> _TASKS TO PERFORM_
A) In the text on Ogata and refugee work, what does Ogata give as the cause of the instability she expects over the next decade? Explain in one to three sentences.
B) Copy the part of the text on Ogata and refugee work that begins at the words "Ogata's other priority" and stops after the words "in war-devastated regions.".

> _EXTRACT PROVIDED_
......

Still, she predicts instability will persist for at least the next decade, although smaller refugee crises are more likely than the million-person dislocations of the 1990s. "It's the further breaking down of nation states that will lead to more conflicts and refugees and greater destabilization in the next ten years," says Ogata, a political scientist by training. "We may be entering a period where there are 200,000 [refugees] here, 200,000 there."
Since the Berlin Wall fell, the rupturing of nations from internal conflict has generated a wide range of new problems for the refugee agency.
The number of "internally displaced persons" - people forced from their homes who do not cross international borders - has increased dramatically and is now estimated at up to 25 million people in some 40 nations. That tops the number of refugees, defined by the UN as people fleeing their home country.
At the same time, refugee camps near conflict zones have become staging grounds for armed rebels and militia. Although the problem of militarized refugee camps has existed since the 1970s, it intensified in the 1990s, most strikingly with the domination of Rwandan refugee camps in eastern Zaire by armed Hutu groups in the mid-1990s.
Meanwhile, industrialized states have tightened their asylum policies, stigmatizing refugees, and leading to a rise in human trafficking, according to a new UNHCR book. Other nations, worried about the threat of insurgencies, "just close the door and say 'don't come in,' " says Ogata.
Jetting around, Ogata has urged nations to fill what she sees as yawning gaps in refugee work.
High on her list today is convincing world governments to provide peacekeepers to disarm militarized groups and protect refugees and aid workers. "There is a limit to the US policy of letting everyone else send troops and be exposed to danger," she says crisply. "We have to be with the people, with the victims."
Ogata's other priority is to get beyond the cycle of crises followed by compassion fatigue. She is calling on the international community and the World Bank to back long-term development projects to rebuild economies and strengthen democratic institutions in war-devastated regions.
"How much more can you save lives? How much more can you really solve the problems?" she asks, her sober face surrounded by soft gray hair, modestly describing her life as "a series of accidents" although many would find a striking logic in her career.
Raised in "a rather liberal family" of Catholics in Tokyo, Ogata comes from a long line of statesmen and diplomats. Her great-grandfather was Prime Minister Tsuyoshi Inukai, whose assassination in 1932 marked the rise of unbridled Japanese militarism.
Ogata's grandfather was a delegate to the League of Nations and her father was a senior diplomat. She had a protected childhood living in diplomatic compounds in China and the United States.
In the 1950s, she won a Rotary Fellowship to study at Georgetown University, where she roomed with the future wife of Supreme Court Chief Justice William Rehnquist.

......

> _AVAILABLE DATA_
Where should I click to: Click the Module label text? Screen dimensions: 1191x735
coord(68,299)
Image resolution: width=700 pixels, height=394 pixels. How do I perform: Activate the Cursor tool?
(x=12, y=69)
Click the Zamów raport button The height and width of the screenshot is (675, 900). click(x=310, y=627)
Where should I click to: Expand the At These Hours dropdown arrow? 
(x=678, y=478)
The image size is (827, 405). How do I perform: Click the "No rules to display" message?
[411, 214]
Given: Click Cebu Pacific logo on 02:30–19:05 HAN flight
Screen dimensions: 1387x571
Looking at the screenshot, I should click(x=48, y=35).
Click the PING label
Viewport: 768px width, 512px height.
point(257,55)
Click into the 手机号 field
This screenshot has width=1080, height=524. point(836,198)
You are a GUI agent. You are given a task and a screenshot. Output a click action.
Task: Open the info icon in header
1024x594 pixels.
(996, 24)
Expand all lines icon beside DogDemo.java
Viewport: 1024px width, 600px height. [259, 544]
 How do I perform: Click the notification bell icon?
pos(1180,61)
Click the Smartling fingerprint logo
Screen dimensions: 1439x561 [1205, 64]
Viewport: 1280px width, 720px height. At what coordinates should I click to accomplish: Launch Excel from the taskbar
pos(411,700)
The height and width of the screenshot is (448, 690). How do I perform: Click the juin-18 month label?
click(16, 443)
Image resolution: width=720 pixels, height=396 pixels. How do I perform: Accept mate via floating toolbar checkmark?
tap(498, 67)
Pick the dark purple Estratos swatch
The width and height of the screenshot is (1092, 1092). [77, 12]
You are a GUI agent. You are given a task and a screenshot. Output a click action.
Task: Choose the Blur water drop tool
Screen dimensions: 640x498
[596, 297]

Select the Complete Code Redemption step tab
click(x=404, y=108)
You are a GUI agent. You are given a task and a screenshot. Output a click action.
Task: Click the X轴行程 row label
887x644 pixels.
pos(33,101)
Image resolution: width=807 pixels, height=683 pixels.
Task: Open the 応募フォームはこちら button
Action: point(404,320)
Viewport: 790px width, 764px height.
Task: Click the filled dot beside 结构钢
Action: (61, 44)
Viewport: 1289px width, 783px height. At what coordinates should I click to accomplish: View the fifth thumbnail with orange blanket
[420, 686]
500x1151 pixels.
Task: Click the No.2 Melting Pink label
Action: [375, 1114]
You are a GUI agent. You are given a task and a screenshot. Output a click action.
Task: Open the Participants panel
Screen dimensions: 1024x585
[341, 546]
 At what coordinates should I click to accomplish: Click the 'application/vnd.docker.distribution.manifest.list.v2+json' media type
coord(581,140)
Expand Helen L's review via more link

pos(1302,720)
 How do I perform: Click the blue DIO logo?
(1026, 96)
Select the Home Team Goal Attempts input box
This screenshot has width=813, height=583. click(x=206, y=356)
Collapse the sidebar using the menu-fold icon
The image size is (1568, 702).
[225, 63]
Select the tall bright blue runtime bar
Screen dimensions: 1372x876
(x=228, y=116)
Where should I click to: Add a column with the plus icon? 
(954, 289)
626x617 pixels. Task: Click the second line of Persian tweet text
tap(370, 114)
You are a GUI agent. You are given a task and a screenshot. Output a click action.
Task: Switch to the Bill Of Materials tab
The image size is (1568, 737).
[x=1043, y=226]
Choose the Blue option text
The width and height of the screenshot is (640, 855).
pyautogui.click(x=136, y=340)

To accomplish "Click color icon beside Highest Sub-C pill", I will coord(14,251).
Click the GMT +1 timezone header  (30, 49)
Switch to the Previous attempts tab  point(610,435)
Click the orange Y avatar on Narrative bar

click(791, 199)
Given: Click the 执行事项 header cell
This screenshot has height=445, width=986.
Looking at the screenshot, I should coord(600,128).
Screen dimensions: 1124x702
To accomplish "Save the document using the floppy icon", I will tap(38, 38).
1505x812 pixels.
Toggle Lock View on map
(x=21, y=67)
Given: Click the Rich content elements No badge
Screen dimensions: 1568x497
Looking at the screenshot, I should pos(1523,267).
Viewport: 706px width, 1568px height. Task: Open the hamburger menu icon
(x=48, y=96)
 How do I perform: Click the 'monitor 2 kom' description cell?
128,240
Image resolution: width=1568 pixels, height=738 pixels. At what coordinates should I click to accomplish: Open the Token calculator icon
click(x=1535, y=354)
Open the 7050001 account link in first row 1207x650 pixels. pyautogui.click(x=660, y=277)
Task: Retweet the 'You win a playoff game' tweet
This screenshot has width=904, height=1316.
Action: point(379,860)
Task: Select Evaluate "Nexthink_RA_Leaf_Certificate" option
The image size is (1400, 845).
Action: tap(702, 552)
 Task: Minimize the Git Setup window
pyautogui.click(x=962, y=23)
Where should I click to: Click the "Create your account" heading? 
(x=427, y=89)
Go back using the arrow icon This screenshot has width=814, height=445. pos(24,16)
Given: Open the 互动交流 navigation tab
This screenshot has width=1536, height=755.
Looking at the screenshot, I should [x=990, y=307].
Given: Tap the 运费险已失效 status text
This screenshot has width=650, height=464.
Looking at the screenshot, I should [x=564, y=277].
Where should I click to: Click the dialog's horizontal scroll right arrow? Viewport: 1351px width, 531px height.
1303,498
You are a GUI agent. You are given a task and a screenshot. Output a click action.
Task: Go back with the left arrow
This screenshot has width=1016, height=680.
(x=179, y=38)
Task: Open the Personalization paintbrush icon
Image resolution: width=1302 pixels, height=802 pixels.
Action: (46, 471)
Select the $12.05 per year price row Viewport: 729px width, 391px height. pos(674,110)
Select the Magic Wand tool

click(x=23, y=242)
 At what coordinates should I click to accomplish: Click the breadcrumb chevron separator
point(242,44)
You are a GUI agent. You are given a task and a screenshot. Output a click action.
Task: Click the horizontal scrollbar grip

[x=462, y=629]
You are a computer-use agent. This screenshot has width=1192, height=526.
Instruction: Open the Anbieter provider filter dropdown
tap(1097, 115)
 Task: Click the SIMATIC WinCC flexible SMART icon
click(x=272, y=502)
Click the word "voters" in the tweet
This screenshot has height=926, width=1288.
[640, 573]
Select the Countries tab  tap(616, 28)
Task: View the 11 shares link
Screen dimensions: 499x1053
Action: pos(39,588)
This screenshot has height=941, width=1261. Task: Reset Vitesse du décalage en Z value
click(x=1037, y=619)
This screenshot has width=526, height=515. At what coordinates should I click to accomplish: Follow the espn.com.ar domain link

......

> _SET OF ANSWERS_
A) Ogata attributes the coming instability to the further breaking down of nation states. She says this will lead to more conflicts and refugees and to greater destabilization in the next ten years.

B)
Ogata's other priority is to get beyond the cycle of crises followed by compassion fatigue. She is calling on the international community and the World Bank to back long-term development projects to rebuild economies and strengthen democratic institutions in war-devastated regions.